BEGIN Text passage
Best Tiramisu Cookies

These tiramisu cookies are made with soft and chewy coffee cookies topped with creamy mascarpone cream, and topped with cocoa powder.
5 from 5 votes
Prep Time 25 minutes
Cook Time 12 minutes
Total Time 37 minutes
Course Dessert
Cuisine Italian
Servings 14 large cookies
Calories 337 kcal

Ingredients
 
 

For the cookie dough

  • ¾ cup Butter
  • ½ cup Granulated sugar
  • cup Brown sugar light brown sugar
  • 1 teaspoon Vanilla extract
  • ½ teaspoon Kosher salt
  • 1 tablespoon Espresso powder
  • 1 Egg
  • 1 Egg yolk
  • 2 ¼ cup Flour
  • 1 teaspoon Baking soda

For the mascarpone cream

  • 6.34 oz Mascarpone cheese room temp
  • 1 cup Powdered sugar
  • 1 teaspoon Vanilla extract
  • 1 cup Heavy cream
  • 1 teaspoon Espresso powder
  • 2 tablespoon Cocoa powder

Instructions
 

Make the cookie dough

  • In a large mixing bowl, add the softened butter, granulated sugar, brown sugar, vanilla extractkosher salt, and espresso powder. Beat with an electric hand mixer until the mixture is creamy and well combined.
  • Add the egg and egg yolk, and mix again until the mixture is smooth and fully blended.
  • Add the flour and baking soda, and mix on low speed until the dough is almost combined. Avoid overmixing.
  • Use a large cookie scoop—or about 2 tablespoons of dough—to form the cookies. Place the dough balls on a parchment-lined baking sheet.
  • Bake in a preheated 180°C (350°F) oven for 10–12 minutes, or until the edges are lightly golden. The centers should look soft—this keeps the cookies chewy.
  • Let the cookies cool on the baking sheet for 5 minutes, then transfer them to a wire rack to cool completely.

Make the mascarpone cream

  • In a large bowl, add the heavy cream, espresso powder, vanilla extract, and powdered sugar. Beat with an electric hand mixer until stiff peaks form. (Be careful not to overmix, or the cream may turn into butter.)
END Text passage
What you need to do »
(a) Copy the part of the tiramisu cookie recipe that opens with the words containing "Instructions" and closes with "rack to cool completely.".
(b) Answer these questions using the tiramisu cookie recipe:
(i) How many cookies does the recipe make?
(ii) At what oven temperature are the cookies baked?
(iii) How much heavy cream goes into the mascarpone cream?
(c) Carry the tiramisu cookie recipe forward from the point where it stops.
BEGIN Source data
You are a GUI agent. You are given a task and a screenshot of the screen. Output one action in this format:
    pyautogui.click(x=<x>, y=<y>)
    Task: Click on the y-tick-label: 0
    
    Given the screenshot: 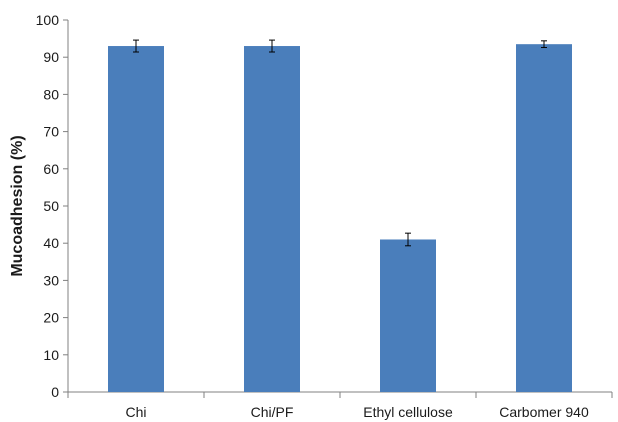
END Source data
Your written answers »
(a)
Instructions
 

Make the cookie dough

  • In a large mixing bowl, add the softened butter, granulated sugar, brown sugar, vanilla extractkosher salt, and espresso powder. Beat with an electric hand mixer until the mixture is creamy and well combined.
  • Add the egg and egg yolk, and mix again until the mixture is smooth and fully blended.
  • Add the flour and baking soda, and mix on low speed until the dough is almost combined. Avoid overmixing.
  • Use a large cookie scoop—or about 2 tablespoons of dough—to form the cookies. Place the dough balls on a parchment-lined baking sheet.
  • Bake in a preheated 180°C (350°F) oven for 10–12 minutes, or until the edges are lightly golden. The centers should look soft—this keeps the cookies chewy.
  • Let the cookies cool on the baking sheet for 5 minutes, then transfer them to a wire rack to cool completely.

(b)
(i) 14 large cookies.
(ii) 180°C (350°F).
(iii) 1 cup.

(c)
  • Add the room-temperature mascarpone cheese and gently fold it into the whipped cream with a spatula until smooth and creamy.

Assembly

  • Transfer the mascarpone cream into a piping bag fitted with a round tip and pipe a generous swirl onto each cooled cookie. Dust with cocoa powder and serve!

Notes

  • Use room-temperature butter and mascarpone. Softened butter creams smoothly, and room-temp mascarpone blends without lumps.
  • Measure the flour correctly. Too much flour makes cookies dry and cakey. For best accuracy, use a kitchen scale. If using cups, spoon, and level, never scoop.
  • Don’t overmix the whipped cream. Stop mixing as soon as stiff peaks form, or the cream can turn grainy or buttery.
  • Use good-quality espresso powder. The flavor relies heavily on it, so choose a rich, strong espresso powder for the best taste.
  • Mix the dry ingredients gently. Once the flour is added, mix only until just combined to keep the cookies soft and chewy.
  • Bake until just set. Remove the cookies when the edges are lightly golden, and the centers still look soft. They’ll firm up as they cool.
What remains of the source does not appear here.